= Qué hacer =
1. Según el fragmento sobre la abuela, ¿cuántos años tiene ella?
2. Reproduce sin cambios el fragmento sobre la abuela desde "Cuando te vayas se" hasta "de vida, dicen.".

= Sección del documento =
===
Cuando te vayas se irá contigo una parte muy grande de mi vida, cuando te vayas añoraré el amor más puro, desinteresado y sincero, cuando te vayas vivirás en mí todos los años que yo aún viva.
Tu cuerpo está cansado, tu mente, con tantas medicinas, no sé dónde estará. En pequeños momentos de consciencia, llamas a tu madre y le pides que te lleve con ella... agonizas, estoy a tu lado, sujetando las lágrimas, no sé si sabes que estoy a tu vera... hasta que en un momento cuando tengo cogida tu mano, tu la estrechas entre las tuyas y la llevas a tu boca para darle un beso. Gracias, abuela, por ese gesto casi último. Por mucho que sepamos que la muerte es parte de la vida, nunca, nunca se está preparado para una pérdida, aunque yo desee tu descanso, porque ya tienes 88 años, tu cuerpo está gastado y cansado, sin cura, y porque además sabes de todo y sufres. Es ley de vida, dicen.
Quiero que descanses ya. Incluso trato de hablar con algún dios para que escuche mi petición, quiero que descanses, no quiero que sufras más, quiero que te duermas, que tengas un sueño precioso, que respires profundo y que dejes esa habitación y vueles muy alto, o salgas corriendo, o des saltos.
Te quiero, y siempre voy a tenerte en mi corazón sin linde.
===
Registros de datos
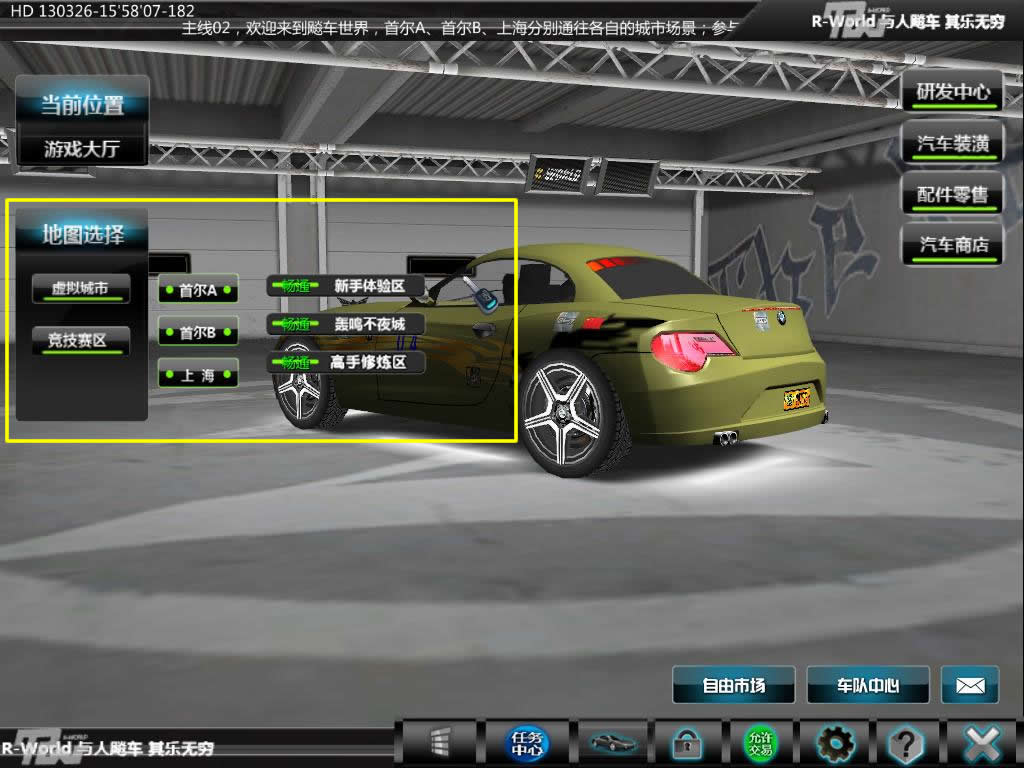Select the 虚拟城市 map category
Screen dimensions: 1024x768
coord(80,289)
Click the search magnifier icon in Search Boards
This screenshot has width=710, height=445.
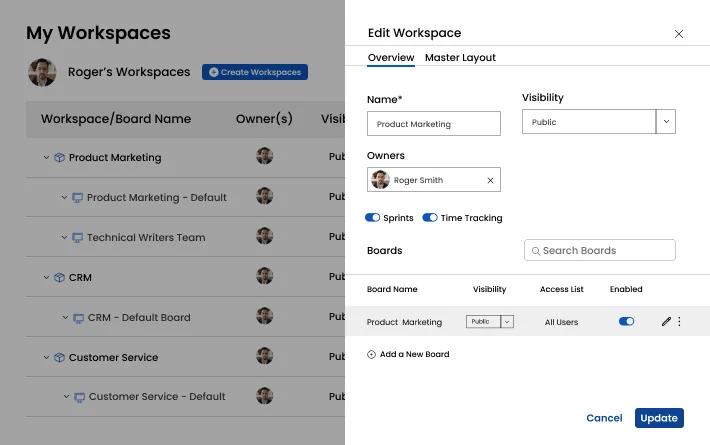pyautogui.click(x=536, y=251)
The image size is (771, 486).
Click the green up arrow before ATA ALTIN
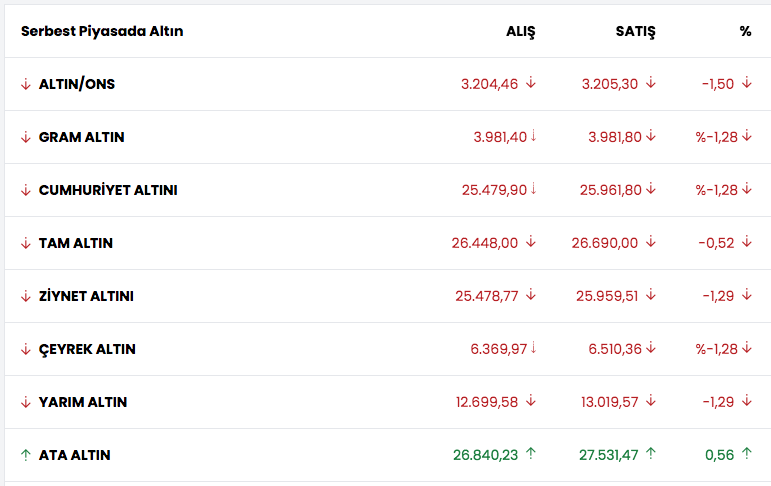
===
= Lista de respuestas =
1. Tiene 88 años.

2.
Cuando te vayas se irá contigo una parte muy grande de mi vida, cuando te vayas añoraré el amor más puro, desinteresado y sincero, cuando te vayas vivirás en mí todos los años que yo aún viva.
Tu cuerpo está cansado, tu mente, con tantas medicinas, no sé dónde estará. En pequeños momentos de consciencia, llamas a tu madre y le pides que te lleve con ella... agonizas, estoy a tu lado, sujetando las lágrimas, no sé si sabes que estoy a tu vera... hasta que en un momento cuando tengo cogida tu mano, tu la estrechas entre las tuyas y la llevas a tu boca para darle un beso. Gracias, abuela, por ese gesto casi último. Por mucho que sepamos que la muerte es parte de la vida, nunca, nunca se está preparado para una pérdida, aunque yo desee tu descanso, porque ya tienes 88 años, tu cuerpo está gastado y cansado, sin cura, y porque además sabes de todo y sufres. Es ley de vida, dicen.